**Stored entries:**
•••
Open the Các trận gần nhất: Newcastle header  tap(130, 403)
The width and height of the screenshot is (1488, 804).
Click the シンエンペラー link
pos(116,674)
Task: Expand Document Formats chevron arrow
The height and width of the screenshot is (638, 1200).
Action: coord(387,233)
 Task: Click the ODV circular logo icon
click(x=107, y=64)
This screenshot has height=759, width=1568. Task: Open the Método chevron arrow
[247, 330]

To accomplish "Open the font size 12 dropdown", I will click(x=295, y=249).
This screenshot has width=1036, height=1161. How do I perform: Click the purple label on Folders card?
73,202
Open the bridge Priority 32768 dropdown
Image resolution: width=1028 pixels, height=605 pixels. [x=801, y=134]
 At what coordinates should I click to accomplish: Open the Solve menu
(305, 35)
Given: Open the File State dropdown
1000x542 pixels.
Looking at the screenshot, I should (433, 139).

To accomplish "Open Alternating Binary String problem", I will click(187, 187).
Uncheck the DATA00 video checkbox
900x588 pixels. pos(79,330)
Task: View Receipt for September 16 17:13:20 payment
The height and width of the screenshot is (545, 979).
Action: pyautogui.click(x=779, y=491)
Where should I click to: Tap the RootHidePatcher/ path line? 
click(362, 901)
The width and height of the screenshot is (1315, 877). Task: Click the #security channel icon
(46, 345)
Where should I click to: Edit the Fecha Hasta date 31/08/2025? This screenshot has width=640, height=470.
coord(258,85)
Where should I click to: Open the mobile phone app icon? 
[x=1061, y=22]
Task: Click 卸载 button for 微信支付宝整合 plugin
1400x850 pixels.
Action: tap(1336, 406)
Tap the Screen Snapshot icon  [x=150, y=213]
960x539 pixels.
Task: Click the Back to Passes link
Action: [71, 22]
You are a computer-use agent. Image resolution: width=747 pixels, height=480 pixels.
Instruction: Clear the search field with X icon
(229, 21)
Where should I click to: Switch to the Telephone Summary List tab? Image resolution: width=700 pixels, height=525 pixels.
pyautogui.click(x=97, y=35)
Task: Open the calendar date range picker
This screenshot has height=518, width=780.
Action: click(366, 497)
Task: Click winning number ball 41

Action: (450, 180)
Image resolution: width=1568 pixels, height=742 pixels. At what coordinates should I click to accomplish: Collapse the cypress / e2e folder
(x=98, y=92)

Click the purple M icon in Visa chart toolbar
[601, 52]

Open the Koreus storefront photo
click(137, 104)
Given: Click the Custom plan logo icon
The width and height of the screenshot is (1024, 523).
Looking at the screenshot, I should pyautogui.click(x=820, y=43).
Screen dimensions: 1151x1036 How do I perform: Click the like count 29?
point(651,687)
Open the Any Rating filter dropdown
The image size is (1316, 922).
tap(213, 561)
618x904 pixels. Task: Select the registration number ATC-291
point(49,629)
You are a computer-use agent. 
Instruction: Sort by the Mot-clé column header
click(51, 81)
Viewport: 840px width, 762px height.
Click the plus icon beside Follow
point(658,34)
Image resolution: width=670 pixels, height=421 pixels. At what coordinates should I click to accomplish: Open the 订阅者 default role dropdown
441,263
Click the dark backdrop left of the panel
•••
**PROBLEM REQUIREMENTS:**
All lines with the word "will" are needed; pull them from the entries and copy each.

**SOLUTION TO THIS PROBLEM:**
To accomplish "Open the font size 12 dropdown", I will click(x=295, y=249).
To accomplish "Open Alternating Binary String problem", I will click(187, 187).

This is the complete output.